Opdracht:
Welk bedrag aan schadevergoeding moet de Staat der Nederlanden volgens de paginatekst aan verzoeker betalen?

Paginatekst:
Home

Centrale Raad van Beroep, 12-08-2015, ECLI:NL:CRVB:2015:2758, 12/4923 WIA-S

Centrale Raad van Beroep, 12-08-2015, ECLI:NL:CRVB:2015:2758, 12/4923 WIA-S

Gegevens

Instantie
Centrale Raad van Beroep
Datum uitspraak
12 augustus 2015
Datum publicatie
18 augustus 2015
ECLI
ECLI:NL:CRVB:2015:2758
Zaaknummer
12/4923 WIA-S

Inhoudsindicatie

Overschrijding redelijke termijn. De Staat der Nederlanden wordt veroordeeld tot betaling aan verzoeker van een schadevergoeding tot een bedrag van € 1.000,-.

Uitspraak

12/4923 WIA-S, 12/4924 WIA-S

Datum uitspraak: 12 augustus 2015

Centrale Raad van Beroep

Enkelvoudige kamer

Uitspraak op het verzoek om veroordeling tot vergoeding van schade

Partijen:

[verzoeker] te [woonplaats] (verzoeker)

de Staat der Nederlanden, de Minister van Veiligheid en Justitie (Staat)

PROCESVERLOOP

Namens verzoeker heeft mr. P.L.O. van de Waarsenburg, advocaat, hoger beroep ingesteld tegen de uitspraak van de rechtbank Haarlem van 26 juli 2012, 10/2675 en 11/4293, in het geding tussen verzoeker en de Raad van bestuur van het Uitvoeringsinstituut werknemersverzekeringen.

Bij uitspraak van 24 september 2014, ECLI:NL:CRVB:2014:3661, heeft de Raad op dit beroep beslist. Daarbij heeft de Raad het onderzoek heropend ter voorbereiding van een nadere uitspraak over het verzoek van verzoeker om schadevergoeding met betrekking tot de mogelijke overschrijding van de redelijke termijn, bedoeld in artikel 6 van het Europees Verdrag tot bescherming van de rechten van de mens en de fundamentele vrijheden (EVRM), en heeft de Raad de Staat aangemerkt als partij in die procedure.

Aangeleverd materiaal:
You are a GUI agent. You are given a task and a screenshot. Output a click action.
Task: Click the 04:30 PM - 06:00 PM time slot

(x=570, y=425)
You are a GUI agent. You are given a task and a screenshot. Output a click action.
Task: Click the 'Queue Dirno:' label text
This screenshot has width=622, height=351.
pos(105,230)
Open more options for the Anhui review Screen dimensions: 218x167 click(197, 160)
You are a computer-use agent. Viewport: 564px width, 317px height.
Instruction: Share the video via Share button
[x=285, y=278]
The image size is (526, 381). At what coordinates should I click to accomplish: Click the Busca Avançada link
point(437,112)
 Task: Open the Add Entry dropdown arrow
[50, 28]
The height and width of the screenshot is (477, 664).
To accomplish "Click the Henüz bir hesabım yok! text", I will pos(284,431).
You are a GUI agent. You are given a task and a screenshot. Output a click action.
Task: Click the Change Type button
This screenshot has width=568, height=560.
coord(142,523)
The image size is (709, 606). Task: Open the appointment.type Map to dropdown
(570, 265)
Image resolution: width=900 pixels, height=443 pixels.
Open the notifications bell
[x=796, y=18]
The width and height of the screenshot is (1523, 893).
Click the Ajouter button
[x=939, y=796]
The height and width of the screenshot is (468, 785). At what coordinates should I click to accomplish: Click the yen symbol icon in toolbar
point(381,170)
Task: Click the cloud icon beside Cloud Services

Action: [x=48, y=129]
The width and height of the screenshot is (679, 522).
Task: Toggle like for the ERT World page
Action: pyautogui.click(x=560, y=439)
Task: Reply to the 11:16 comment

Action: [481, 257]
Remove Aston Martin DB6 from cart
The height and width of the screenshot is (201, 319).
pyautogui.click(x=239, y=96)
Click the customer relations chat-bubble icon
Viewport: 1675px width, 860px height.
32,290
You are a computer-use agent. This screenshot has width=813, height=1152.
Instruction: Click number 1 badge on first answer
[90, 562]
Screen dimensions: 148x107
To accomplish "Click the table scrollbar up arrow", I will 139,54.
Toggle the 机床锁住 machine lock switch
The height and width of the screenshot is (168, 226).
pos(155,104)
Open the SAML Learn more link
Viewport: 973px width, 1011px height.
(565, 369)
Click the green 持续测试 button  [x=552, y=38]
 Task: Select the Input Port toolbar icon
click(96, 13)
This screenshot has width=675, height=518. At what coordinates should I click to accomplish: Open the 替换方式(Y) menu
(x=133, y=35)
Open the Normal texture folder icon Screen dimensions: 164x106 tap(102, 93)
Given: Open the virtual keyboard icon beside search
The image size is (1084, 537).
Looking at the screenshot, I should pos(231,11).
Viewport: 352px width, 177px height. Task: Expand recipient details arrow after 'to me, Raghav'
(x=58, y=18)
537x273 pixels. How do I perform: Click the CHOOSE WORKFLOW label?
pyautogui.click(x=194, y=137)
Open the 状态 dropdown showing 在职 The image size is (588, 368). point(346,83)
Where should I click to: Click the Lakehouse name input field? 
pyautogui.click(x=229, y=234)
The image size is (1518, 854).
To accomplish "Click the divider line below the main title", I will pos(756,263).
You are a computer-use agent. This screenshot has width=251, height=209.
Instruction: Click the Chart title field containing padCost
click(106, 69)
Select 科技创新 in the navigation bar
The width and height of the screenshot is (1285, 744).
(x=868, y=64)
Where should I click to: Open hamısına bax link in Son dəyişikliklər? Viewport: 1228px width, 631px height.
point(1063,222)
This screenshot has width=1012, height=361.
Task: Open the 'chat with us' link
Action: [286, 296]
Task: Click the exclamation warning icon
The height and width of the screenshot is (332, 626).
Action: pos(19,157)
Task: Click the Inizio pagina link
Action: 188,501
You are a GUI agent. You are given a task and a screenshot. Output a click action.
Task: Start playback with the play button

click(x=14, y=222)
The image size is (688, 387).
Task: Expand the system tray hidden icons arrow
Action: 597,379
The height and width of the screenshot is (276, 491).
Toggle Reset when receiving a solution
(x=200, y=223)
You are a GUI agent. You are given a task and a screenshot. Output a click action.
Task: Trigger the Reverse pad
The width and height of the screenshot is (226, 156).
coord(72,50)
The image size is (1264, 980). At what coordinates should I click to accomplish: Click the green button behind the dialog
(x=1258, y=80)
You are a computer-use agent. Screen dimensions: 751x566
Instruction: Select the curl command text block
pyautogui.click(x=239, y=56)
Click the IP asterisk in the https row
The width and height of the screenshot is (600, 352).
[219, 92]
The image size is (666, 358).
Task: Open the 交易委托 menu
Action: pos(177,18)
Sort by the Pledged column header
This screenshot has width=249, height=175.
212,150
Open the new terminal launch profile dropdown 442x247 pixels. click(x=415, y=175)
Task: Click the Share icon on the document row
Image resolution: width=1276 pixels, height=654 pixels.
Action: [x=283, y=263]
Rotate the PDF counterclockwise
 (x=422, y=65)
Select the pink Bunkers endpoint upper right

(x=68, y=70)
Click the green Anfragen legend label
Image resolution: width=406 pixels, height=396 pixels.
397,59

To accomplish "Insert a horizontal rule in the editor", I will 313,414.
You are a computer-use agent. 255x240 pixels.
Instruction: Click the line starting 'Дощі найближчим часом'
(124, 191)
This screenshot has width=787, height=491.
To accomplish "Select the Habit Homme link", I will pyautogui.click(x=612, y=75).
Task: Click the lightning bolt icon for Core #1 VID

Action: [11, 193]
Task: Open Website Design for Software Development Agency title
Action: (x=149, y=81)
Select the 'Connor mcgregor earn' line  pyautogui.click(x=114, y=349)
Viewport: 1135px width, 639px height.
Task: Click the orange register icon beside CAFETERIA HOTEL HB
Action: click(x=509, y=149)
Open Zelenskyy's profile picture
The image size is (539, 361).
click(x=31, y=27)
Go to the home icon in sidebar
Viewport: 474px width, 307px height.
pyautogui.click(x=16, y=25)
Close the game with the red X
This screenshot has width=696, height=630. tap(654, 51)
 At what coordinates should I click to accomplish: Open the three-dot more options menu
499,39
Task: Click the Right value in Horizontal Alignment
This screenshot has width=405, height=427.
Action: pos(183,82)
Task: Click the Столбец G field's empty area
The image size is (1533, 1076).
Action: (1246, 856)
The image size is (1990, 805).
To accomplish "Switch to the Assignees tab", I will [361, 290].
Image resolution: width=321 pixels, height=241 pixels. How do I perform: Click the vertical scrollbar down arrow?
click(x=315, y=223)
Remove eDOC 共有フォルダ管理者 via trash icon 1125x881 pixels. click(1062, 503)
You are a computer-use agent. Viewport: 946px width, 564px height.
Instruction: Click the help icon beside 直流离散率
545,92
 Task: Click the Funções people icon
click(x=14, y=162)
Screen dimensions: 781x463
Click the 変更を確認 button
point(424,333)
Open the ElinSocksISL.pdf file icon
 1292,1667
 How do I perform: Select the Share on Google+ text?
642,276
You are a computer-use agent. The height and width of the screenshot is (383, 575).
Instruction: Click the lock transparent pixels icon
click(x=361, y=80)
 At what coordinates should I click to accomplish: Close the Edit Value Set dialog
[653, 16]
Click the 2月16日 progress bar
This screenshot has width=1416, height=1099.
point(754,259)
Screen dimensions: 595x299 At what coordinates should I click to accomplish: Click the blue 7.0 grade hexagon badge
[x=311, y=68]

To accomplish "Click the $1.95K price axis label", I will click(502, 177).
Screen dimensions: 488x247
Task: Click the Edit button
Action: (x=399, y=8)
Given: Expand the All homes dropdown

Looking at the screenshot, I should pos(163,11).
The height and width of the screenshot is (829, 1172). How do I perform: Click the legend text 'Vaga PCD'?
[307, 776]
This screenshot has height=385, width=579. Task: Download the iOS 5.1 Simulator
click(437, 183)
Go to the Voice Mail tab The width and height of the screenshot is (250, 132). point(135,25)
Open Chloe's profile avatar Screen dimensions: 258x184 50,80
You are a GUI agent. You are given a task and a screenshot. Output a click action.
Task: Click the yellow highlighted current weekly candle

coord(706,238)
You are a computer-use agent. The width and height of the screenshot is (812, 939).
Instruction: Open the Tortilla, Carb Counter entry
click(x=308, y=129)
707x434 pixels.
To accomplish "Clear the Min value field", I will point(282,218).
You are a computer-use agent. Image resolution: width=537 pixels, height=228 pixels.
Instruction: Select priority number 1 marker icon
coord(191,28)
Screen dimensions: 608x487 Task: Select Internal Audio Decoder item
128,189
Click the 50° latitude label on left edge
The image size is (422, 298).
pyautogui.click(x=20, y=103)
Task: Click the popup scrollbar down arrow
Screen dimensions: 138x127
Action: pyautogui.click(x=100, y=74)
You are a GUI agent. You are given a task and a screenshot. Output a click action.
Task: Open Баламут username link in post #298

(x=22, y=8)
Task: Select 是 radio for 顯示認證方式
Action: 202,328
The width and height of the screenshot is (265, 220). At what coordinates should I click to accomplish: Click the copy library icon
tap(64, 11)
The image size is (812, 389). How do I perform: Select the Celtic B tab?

Antwoord:
€ 1.000,-